TASK INSTRUCTIONS: Reproduce the material word for word, from its first line through the line containing "pyautogui.click(x=95, y=326)", including that line.

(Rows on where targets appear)
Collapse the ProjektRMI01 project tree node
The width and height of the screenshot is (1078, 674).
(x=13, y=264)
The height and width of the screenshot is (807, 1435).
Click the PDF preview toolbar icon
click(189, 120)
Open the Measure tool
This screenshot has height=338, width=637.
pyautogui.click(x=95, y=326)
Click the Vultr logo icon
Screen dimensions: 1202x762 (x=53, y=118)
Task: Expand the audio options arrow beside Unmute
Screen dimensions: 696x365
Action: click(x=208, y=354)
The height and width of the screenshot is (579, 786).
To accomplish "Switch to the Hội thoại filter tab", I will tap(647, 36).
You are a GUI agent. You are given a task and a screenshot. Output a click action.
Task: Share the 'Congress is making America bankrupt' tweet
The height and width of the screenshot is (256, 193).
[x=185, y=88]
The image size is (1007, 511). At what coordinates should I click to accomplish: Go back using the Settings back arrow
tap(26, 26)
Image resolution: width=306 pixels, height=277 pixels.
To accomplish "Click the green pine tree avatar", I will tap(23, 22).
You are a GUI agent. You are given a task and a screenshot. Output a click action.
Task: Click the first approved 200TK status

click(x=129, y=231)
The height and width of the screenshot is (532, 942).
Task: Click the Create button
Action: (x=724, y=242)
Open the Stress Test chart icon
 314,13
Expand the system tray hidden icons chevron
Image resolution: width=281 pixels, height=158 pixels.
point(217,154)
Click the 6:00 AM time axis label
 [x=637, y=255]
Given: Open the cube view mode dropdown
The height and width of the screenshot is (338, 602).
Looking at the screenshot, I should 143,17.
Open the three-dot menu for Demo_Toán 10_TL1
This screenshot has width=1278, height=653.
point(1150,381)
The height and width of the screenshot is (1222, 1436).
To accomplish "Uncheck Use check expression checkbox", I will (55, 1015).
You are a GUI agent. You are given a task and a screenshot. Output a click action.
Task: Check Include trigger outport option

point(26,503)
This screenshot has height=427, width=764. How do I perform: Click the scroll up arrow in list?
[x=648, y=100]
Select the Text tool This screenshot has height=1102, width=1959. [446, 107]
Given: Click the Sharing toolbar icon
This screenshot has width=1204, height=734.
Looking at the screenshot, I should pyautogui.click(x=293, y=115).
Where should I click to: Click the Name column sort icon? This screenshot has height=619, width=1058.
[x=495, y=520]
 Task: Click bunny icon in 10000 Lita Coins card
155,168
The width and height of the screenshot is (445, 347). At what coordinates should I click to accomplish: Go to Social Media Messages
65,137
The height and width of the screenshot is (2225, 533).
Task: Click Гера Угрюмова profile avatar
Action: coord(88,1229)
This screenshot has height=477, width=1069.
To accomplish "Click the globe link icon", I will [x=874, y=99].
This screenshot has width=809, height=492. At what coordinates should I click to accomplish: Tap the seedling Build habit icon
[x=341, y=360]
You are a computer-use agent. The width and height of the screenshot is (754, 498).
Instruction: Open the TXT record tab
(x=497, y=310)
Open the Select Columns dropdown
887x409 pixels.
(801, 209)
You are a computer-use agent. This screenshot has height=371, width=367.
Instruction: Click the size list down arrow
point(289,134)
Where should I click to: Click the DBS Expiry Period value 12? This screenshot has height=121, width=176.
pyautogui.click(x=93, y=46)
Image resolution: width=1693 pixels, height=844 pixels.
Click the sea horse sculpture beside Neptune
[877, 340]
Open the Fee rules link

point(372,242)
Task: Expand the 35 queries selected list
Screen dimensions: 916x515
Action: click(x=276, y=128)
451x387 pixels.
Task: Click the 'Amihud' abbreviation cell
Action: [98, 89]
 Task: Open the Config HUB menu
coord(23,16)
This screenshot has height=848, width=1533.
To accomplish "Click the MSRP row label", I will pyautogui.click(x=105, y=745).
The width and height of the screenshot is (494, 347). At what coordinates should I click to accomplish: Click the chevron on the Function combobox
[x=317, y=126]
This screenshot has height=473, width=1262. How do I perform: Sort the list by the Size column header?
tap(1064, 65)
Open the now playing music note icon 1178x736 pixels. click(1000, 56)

ANSWER TO THIS TASK:
Collapse the ProjektRMI01 project tree node
The width and height of the screenshot is (1078, 674).
(x=13, y=264)
The height and width of the screenshot is (807, 1435).
Click the PDF preview toolbar icon
click(189, 120)
Open the Measure tool
This screenshot has height=338, width=637.
pyautogui.click(x=95, y=326)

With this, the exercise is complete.